El panorama pinta enredado. Debemos cuidar no caer en la trampa de únicamente procurar al león porque nos parece carismático: otras, muchísimas especies se encuentran en mayor riesgo y no merecen atención por carecer de la belleza de los leones. Un ejemplo es el perro salvaje africano, un animal no particularmente agraciado pero en peligro de extinción. Debemos aprender a darle un lugar al león en nuestra agenda y, en lo posible, entenderlo sin tintes románticos ni irresponsables, como hizo este vergonzoso artículo publicado por el New York Times, cuyo autor básicamente pide acabar con ellos porque de vez en cuando atacan personas. Desde ese argumento, ¿con cuántas especies no arrasaríamos?

También vale la pena moderar nuestra molestia con los cazadores que compran un permiso para matar a un animal. Cazadores furtivos, armados como personajes de Call of Duty, financian guerrillas y grupos terroristas matando alrededor de 96 elefantes al día, sin importar su edad o género. La creciente clase media de China y buena parte del sureste asiático financian el lucrativo mercado del comercio ilegal de especies sin que Occidente haga mucho más que firmar peticiones en change.org. Eso por no hablar de hechos aberrantes como el de los osos a los que les cortan las patas mientras están vivos para servirlos en sopas tradicionales chinas. Ninguna de estas instancias levantó la misma ámpula que Cecil. No vale la pena enfurecerse porque nuestra indignación no esté dirigida a los problemas más graves, pero quizás es tiempo de utilizar esta coyuntura para recordar que hay especies y casos tan o más urgentes que el león.

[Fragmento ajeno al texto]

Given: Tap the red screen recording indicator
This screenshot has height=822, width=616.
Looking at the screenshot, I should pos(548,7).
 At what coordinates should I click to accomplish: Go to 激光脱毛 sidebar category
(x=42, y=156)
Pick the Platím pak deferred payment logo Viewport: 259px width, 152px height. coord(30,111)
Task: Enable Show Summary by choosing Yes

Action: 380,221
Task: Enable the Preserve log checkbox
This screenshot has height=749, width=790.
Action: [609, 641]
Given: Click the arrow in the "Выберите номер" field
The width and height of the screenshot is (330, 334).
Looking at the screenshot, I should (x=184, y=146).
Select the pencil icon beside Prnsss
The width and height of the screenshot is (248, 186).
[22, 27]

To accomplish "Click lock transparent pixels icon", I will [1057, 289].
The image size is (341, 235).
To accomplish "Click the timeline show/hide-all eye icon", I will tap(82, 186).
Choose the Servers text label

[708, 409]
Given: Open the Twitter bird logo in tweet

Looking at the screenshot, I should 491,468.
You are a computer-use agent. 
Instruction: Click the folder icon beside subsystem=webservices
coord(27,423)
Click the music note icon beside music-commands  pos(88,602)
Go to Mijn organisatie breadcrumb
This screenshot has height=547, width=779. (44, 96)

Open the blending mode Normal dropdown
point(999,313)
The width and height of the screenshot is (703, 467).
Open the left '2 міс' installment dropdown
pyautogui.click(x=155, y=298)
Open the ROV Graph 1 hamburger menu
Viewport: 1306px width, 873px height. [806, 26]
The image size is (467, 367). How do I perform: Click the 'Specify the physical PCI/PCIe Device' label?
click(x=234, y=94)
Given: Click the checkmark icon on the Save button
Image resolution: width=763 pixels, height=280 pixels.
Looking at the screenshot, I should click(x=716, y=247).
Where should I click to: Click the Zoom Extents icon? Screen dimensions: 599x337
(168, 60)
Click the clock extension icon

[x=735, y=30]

¿Qué hacer al respecto? Parece una obviedad, pero no basta compartir noticias y datos en Facebook o firmar peticiones en línea para efectuar un cambio. La caza furtiva de rinocerontes ha llegado a un grado tan alarmante que el Rhino Rescue Project de Sudáfrica ha llegado a sedar a estos animales para taladrar sus cuernos y llenarlos con sustancias que, de ser ingeridas por consumidores (en su mayoría chinos y asiáticos), causarían migraña, náusea o hasta daño neuronal permanente. (La nota completa puede leerse aquí.) Para proteger a la misma especie ya no es suficiente el uso de patrullas. Como muestra este video, en Kruger National Park se han empezado a utilizar drones para proteger al rinoceronte. Alzar la voz, e incluso donar algo de dinero, es poner un granito de arena, loable pero insuficiente. Los peligros a los que se enfrenta la fauna mundial son mucho más graves, sistemáticos y crueles que Walter Palmer. La indignación colectiva es un buen primer paso, pero ella, por sí sola, no salvará a ninguna especie.



[1]Aunque, como explica el artículo “Should lion hunting ever be legal?”, la caza regulada parece no ayudar a las poblaciones de león, sobre todo porque se enfoca mayormente en machos.